• _WORK TO COMPLETE_
Rewrite these items with "dropdown" replaced by "drop-down menu" and everything else left unchanged.

— begin —

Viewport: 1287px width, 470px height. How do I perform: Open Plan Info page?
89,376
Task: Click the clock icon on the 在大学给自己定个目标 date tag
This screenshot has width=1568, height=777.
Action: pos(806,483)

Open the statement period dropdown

— end —

• _SOLUTION TO THIS PROBLEM_
Viewport: 1287px width, 470px height. How do I perform: Open Plan Info page?
89,376
Task: Click the clock icon on the 在大学给自己定个目标 date tag
This screenshot has width=1568, height=777.
Action: pos(806,483)

Open the statement period drop-down menu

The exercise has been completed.